Resistiendo
Andrés García Ibáñez
Un siglo del padre Bartolomé
Un hombre decrépito, que podría aprovechar para exponer el último jugo de su cadavérico rostro (ahora sí que parece un anciano de verdad), hace su autoentrevista de temporada. Sus enjuagues no me los creo, parece todo muy natural. Un entrevistador de tve me llama, me propone una entrevista y yo digo lo de siempre. Pero se nota que es todo artificial, que ya no se puede hablar de tú a tú a Sabina, que Sabina está rodeado de un aura como campo de fuerza electromagnética que repele todo que ya no cuenta con su placet. Me imagino pidiendo como Mr. Epstein, (ni idea de lo que hablo, verdad), me gustaría ver primero las preguntas. Pero para qué si parece que hasta las preguntas las escribe él. Las preguntas, las respuestas, las contrapreguntas, las conclusiones, los votos del jurado, las alegaciones y el veredicto. Podía masacrar esa imagen que se ha fabricado de triunfador universal, en las artes, las letras, el dinero y los amigos, qué rollos me estás contando de tener miedo ahora de los amores o qué sé yo qué cuantos.
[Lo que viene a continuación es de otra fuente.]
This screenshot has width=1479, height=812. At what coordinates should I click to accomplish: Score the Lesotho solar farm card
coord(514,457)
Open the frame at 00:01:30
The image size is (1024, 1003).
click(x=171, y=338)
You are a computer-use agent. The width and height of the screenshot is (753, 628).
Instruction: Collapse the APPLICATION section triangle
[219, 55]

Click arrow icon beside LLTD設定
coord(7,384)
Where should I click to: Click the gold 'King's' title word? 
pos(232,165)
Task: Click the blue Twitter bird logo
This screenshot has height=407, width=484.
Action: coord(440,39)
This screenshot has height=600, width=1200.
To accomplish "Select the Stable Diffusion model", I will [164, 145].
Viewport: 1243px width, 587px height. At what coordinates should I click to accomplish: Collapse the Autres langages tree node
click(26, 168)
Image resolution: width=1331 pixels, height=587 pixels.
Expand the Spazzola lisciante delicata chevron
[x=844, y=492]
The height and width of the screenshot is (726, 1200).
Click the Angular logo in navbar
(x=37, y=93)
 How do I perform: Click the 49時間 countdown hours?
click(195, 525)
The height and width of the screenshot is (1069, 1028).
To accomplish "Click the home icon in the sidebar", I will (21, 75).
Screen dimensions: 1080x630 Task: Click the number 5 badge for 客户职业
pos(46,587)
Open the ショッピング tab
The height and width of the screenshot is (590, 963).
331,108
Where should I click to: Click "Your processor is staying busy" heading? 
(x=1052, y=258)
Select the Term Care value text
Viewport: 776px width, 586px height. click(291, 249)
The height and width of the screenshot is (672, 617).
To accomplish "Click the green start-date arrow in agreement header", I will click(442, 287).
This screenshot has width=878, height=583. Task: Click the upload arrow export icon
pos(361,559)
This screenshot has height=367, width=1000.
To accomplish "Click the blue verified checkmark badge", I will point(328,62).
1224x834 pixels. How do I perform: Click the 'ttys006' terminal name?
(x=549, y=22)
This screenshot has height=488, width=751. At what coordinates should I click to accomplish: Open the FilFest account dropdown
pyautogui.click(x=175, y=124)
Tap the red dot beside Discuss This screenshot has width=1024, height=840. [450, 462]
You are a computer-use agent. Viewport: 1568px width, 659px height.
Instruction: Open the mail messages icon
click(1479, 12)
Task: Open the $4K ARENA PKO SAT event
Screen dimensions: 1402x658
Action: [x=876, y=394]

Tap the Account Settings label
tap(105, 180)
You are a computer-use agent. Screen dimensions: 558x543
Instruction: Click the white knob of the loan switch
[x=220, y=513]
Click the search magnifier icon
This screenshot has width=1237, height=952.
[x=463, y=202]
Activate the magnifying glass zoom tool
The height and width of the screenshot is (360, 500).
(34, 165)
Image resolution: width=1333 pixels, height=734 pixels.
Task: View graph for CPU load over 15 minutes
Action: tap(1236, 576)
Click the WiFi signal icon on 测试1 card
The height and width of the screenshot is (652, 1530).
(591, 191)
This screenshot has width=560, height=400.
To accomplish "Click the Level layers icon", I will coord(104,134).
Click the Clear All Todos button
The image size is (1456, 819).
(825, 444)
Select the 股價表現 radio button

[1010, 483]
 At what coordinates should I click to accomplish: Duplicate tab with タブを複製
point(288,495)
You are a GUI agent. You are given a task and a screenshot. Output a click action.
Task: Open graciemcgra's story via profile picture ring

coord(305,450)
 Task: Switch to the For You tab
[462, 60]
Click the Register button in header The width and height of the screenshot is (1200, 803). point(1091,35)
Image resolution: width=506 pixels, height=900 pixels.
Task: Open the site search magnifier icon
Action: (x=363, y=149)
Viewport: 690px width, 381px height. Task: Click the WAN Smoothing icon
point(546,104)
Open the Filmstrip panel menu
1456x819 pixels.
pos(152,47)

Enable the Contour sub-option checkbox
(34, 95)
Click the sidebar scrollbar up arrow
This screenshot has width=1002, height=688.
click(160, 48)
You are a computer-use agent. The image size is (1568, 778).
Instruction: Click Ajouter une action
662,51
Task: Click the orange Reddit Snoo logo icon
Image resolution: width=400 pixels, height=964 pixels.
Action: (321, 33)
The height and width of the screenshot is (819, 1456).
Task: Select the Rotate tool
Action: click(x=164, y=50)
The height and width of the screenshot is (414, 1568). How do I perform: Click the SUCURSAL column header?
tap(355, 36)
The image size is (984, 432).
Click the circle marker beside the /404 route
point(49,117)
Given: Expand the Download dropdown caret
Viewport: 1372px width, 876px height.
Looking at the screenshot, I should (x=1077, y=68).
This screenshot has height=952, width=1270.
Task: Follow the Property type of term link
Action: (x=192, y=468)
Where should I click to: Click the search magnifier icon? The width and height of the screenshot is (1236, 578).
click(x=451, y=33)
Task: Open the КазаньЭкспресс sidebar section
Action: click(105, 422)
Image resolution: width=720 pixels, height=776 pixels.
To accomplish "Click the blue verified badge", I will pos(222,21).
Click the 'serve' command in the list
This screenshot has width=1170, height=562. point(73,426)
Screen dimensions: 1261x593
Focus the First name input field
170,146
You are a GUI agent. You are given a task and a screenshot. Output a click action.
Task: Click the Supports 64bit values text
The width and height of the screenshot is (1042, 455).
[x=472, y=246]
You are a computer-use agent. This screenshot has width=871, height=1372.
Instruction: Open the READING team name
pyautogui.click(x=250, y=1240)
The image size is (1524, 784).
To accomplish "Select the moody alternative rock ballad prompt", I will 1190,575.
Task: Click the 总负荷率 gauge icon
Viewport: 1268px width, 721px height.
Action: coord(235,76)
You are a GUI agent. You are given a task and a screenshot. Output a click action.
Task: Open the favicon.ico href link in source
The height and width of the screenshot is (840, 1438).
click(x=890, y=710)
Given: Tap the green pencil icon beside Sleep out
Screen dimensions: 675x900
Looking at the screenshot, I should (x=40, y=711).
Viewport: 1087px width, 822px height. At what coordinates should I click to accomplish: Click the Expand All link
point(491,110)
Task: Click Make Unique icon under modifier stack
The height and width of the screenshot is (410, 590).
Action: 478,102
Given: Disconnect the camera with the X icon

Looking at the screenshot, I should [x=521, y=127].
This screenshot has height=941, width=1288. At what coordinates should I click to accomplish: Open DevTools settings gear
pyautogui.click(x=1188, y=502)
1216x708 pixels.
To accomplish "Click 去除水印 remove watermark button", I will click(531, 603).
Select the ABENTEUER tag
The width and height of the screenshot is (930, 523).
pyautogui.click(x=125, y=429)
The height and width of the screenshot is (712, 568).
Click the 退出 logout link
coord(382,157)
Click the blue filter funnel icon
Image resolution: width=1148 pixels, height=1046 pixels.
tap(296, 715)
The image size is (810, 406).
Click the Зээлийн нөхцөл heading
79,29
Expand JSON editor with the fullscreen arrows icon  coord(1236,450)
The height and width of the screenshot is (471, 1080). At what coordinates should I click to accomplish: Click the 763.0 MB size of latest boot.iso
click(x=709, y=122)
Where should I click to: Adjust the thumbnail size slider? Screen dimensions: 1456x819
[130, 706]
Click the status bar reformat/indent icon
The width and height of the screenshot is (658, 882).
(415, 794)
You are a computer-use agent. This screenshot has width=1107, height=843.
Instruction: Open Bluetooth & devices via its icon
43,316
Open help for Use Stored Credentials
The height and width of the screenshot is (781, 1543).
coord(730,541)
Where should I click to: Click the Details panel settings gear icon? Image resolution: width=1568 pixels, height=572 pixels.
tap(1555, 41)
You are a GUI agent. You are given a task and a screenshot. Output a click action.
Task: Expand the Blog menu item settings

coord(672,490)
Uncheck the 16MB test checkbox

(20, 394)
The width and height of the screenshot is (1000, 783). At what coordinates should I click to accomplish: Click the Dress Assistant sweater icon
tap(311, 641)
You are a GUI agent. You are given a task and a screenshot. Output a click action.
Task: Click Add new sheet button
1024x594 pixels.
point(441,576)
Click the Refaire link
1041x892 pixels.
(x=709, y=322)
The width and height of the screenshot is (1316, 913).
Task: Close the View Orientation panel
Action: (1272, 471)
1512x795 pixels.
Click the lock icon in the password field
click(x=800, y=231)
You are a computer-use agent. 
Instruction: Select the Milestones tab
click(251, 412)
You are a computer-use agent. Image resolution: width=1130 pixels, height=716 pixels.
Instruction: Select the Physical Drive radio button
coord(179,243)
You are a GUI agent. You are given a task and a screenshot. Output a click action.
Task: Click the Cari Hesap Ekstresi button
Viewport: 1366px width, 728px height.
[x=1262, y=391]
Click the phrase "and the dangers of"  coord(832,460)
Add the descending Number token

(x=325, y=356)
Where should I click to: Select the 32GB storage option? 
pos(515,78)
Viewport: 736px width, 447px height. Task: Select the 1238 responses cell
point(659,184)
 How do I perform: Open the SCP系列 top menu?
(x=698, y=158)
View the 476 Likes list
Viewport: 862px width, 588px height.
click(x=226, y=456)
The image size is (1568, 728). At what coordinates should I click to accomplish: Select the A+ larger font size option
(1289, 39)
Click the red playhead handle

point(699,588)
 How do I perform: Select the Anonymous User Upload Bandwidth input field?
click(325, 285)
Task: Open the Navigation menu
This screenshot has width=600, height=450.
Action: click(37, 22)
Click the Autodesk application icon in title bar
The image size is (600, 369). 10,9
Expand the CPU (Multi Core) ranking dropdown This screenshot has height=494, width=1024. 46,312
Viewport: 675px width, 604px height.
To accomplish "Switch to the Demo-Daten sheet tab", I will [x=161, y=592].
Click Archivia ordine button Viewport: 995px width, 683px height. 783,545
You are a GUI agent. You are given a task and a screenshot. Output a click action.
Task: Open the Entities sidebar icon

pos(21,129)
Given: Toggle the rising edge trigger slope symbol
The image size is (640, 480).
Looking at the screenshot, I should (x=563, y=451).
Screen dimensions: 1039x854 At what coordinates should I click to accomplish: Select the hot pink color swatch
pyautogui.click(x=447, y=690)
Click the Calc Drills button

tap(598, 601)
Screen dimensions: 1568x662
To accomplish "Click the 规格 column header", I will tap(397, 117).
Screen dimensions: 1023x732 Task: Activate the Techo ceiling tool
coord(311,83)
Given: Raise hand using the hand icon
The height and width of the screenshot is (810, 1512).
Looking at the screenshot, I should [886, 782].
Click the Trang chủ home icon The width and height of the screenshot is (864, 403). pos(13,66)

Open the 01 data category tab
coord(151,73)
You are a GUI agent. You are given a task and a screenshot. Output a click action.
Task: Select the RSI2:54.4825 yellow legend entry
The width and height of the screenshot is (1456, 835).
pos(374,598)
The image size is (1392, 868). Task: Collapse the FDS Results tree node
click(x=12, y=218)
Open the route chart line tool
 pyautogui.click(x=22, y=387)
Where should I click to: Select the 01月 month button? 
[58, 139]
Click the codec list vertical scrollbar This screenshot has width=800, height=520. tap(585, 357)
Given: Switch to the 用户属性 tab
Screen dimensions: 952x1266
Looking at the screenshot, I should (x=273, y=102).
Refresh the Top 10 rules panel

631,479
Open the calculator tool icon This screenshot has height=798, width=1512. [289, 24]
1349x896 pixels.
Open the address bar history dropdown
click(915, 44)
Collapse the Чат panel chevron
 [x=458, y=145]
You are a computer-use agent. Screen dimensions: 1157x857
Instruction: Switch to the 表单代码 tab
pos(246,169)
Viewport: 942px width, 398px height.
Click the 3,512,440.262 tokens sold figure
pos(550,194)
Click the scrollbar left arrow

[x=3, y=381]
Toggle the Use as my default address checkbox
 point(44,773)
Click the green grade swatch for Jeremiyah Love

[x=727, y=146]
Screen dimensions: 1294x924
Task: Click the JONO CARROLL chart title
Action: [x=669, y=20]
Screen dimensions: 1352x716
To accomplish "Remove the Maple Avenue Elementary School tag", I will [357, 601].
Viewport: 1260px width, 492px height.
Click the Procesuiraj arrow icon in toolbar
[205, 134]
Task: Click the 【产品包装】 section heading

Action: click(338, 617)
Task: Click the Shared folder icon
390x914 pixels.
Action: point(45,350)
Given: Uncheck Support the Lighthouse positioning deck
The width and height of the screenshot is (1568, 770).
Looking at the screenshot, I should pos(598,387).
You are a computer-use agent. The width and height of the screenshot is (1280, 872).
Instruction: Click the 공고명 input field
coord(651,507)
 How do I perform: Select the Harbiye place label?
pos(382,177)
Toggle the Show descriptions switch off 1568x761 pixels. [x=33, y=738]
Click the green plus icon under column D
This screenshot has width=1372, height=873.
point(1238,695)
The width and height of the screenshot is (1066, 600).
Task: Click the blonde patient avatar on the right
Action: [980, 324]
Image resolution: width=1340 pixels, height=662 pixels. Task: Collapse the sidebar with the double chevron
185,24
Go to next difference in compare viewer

En tu trono y con tu librito de primera edición del Ulises de Joyce dedicado (a él no, aclara, jajajajaja) y también otro de Baudelaire, nos repite otra vez, ya en bucle, que él no aspiraba a nada y que le ha llegado todo, como los lirios del campo que ni siegan ni recogen. Él sí siega y deja cadáveres que va metiendo en cajas y dejándolos abandonados en las cunetas de carreteras secundarias donde se para a repostar. Estos sí que no los encuentra ni la memoria histórica y tampoco se atreven ya a decir muchas cosas en youtube, no vaya a ser que el boss le eche la zarpa y les amargue la poca vida laboral que le queda, si es que le queda algo. Él, Sabina el magnánimo, el todopoderoso Sabina, el rey Midas de los versos ya flojos todavía tiene en el cargador algunas balas para quién se atreva a mancillar su macilenta imagen de falso tahúr amado por la humanidad. No creo que tampoco te vayan a dar tanto la paliza si vas al bar de abajo a tomarte un cafelito con porras, tú mismo subestimas tu fama. Por lo que yo he oído y dicen, eres, sí, ese que vive por ahí. En un submundo donde ya casi nadie es nadie, pongamos que hablo de Madrid, no seré yo el que vaya a importunarte en tu vejez, no te preocupes. Y tranquilo, todos los amiguetes esos que has dejado tirados sin la menor razón quedan entre tú y yo y todos los purulentos perseguidores de mitos morbosos.